> [DATASET RECORDS]
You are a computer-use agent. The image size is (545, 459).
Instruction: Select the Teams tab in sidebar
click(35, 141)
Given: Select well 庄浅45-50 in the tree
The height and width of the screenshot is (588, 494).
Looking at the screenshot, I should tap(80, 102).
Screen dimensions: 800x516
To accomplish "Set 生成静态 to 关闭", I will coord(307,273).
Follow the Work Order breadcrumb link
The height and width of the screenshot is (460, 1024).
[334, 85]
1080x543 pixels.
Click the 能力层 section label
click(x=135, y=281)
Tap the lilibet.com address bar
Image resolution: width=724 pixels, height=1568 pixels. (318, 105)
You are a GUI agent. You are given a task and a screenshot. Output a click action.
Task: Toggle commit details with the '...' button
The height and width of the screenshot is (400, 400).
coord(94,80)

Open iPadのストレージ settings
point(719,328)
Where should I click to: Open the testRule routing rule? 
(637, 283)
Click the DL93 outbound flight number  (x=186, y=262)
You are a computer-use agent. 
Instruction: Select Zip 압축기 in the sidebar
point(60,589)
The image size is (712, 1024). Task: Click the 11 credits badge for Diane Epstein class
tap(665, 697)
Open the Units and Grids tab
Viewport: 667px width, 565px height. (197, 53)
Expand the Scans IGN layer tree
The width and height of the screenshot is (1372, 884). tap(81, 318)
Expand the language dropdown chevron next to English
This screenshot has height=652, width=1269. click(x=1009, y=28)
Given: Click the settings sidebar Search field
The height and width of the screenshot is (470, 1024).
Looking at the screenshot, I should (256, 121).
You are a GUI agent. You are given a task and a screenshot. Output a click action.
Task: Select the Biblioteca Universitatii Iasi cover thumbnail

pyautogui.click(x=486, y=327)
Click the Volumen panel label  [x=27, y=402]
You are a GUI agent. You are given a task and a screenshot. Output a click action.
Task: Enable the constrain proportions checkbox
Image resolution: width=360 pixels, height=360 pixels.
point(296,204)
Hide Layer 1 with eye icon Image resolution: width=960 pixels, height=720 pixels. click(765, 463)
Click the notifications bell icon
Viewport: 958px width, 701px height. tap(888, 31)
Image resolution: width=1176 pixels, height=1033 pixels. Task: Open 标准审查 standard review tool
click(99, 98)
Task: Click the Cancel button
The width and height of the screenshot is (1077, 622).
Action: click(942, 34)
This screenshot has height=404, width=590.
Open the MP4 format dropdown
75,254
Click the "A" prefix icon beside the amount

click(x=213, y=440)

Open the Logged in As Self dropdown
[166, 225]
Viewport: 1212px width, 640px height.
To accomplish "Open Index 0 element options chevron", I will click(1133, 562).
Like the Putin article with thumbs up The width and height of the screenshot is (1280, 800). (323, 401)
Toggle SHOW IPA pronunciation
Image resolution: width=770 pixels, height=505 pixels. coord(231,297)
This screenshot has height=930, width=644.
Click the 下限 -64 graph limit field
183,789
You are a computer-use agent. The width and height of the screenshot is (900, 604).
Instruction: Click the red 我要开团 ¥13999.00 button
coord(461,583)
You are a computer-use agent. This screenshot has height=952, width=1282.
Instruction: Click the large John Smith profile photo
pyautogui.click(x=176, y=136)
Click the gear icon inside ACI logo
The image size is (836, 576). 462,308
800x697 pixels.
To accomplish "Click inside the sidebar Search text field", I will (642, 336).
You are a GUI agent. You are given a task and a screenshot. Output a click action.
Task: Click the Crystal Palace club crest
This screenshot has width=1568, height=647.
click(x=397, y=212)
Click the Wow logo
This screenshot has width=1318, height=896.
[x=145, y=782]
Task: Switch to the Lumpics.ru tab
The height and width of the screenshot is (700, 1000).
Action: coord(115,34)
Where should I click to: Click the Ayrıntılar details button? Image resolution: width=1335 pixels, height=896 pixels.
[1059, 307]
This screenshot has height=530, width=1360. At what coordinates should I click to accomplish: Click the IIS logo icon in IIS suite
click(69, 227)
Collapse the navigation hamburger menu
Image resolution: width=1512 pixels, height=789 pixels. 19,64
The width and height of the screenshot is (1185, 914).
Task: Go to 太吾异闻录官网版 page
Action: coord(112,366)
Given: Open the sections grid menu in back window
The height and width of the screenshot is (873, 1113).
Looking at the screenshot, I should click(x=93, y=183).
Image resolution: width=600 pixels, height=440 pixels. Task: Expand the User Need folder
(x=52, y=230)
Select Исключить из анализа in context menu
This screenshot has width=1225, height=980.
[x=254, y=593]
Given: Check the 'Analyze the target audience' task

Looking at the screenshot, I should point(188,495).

> [ABOUT THIS EXERCISE] From the line that contains "Image resolution: width=600" through the final line of the entries above, every line must be reproduced exactly and nothing more.

> [WRITTEN RESPONSE]
Image resolution: width=600 pixels, height=440 pixels. Task: Expand the User Need folder
(x=52, y=230)
Select Исключить из анализа in context menu
This screenshot has width=1225, height=980.
[x=254, y=593]
Given: Check the 'Analyze the target audience' task

Looking at the screenshot, I should point(188,495).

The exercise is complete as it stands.